BF3-catalyzed oxa-Diels-Alder reaction of ethyl vinyl sulfide and beta-methyl-alpha-phenylacrolein: a molecular electron density theory study

摘要

Uncatalyzed and BF3-catalyzed oxa-Diels-Alder reaction of ethyl vinyl sulfide (EVS) and beta-methyl-alpha-phenylacrolein (ACR) experimentally explored by Ishihara and coworkers is investigated by employing molecular electron density theory. Based on their report, the titled reaction resulted in the formation of two cis and trans cycloadducts with a ratio of 86:14. Conceptual density functional theory analysis indicated that EVS and ACR should act as nucleophile and electrophile, respectively.
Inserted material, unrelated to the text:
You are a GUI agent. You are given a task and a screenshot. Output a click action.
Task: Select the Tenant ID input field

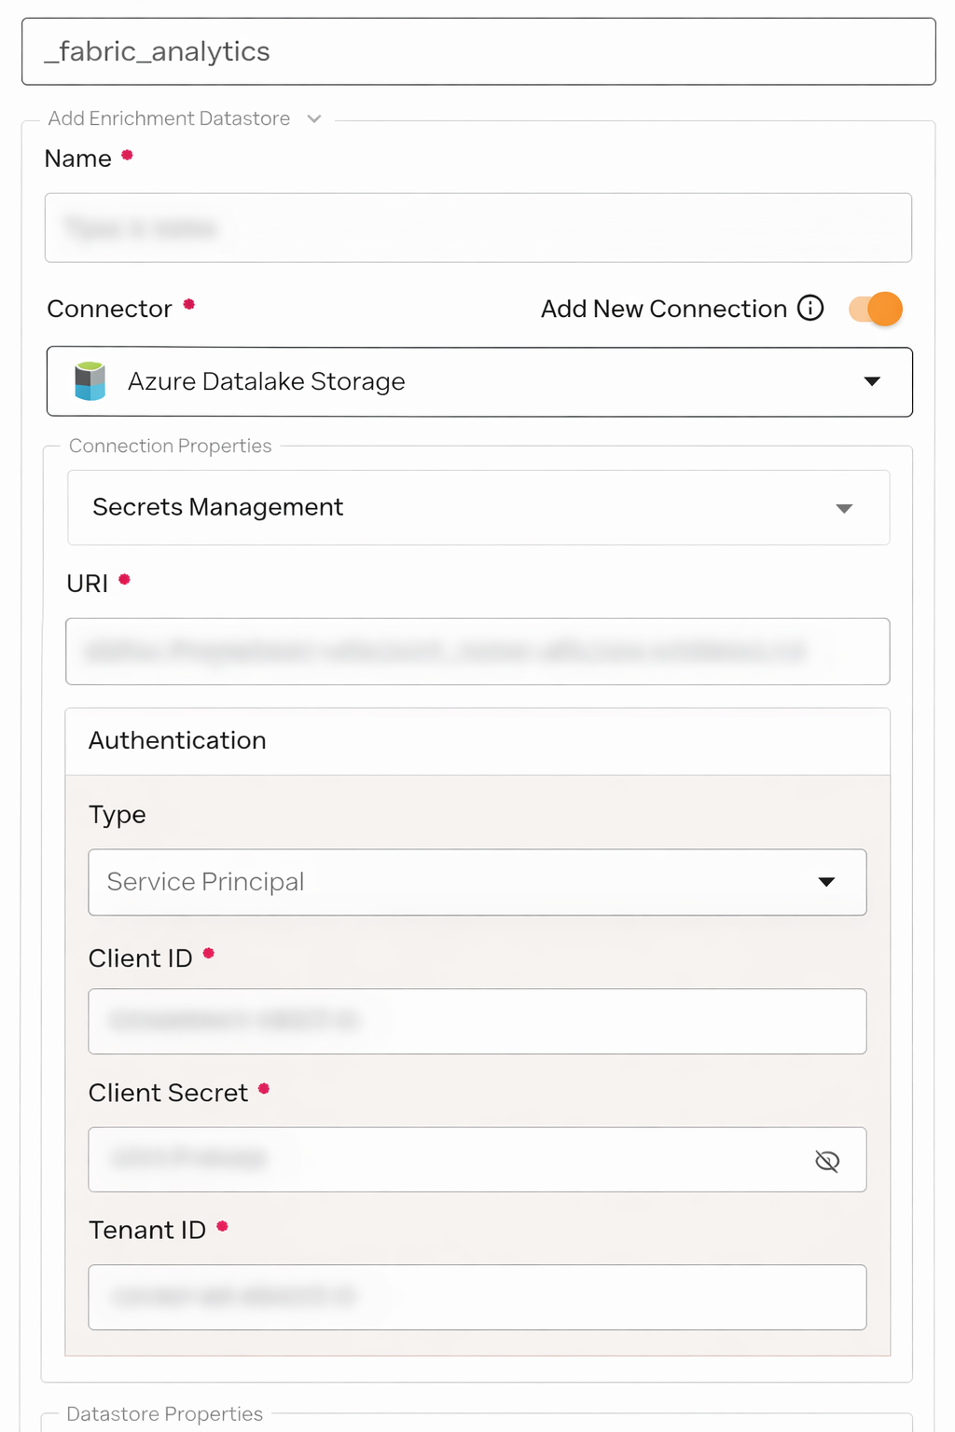coord(478,1297)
Coordination of the BF3 LA increases significantly the electrophilicity power of ACR. Regioselectivity in the studied reaction was investigated by calculation of the Parr functions, and a good agreement was observed between both theoretical and experimental results. Furthermore, the diastereoselectivity of both catalyzed and uncatalyzed reactions was studied by using potential energy surface analysis, and a satisfactory agreement was observed with the experimental outcomes. Reduction of the activation barriers for the catalyzed reaction, relative to the uncatalyzed one, rationalized why the reaction should be performed experimentally at a very low temperature (-40 degrees C). Mechanistic studies indicated that in contrast to the uncatalyzed reaction, the catalyzed reaction takes place in two steps in dichloromethane and involves formation of a stable zwitterionic intermediate. QTAIM analysis indicated that the interaction of the BF3 LA with ACR during the reaction has non-covalent character with partial covalent one. Finally, NCI analysis of TSs explained satisfactorily the preference formation of the cis cycloadduct.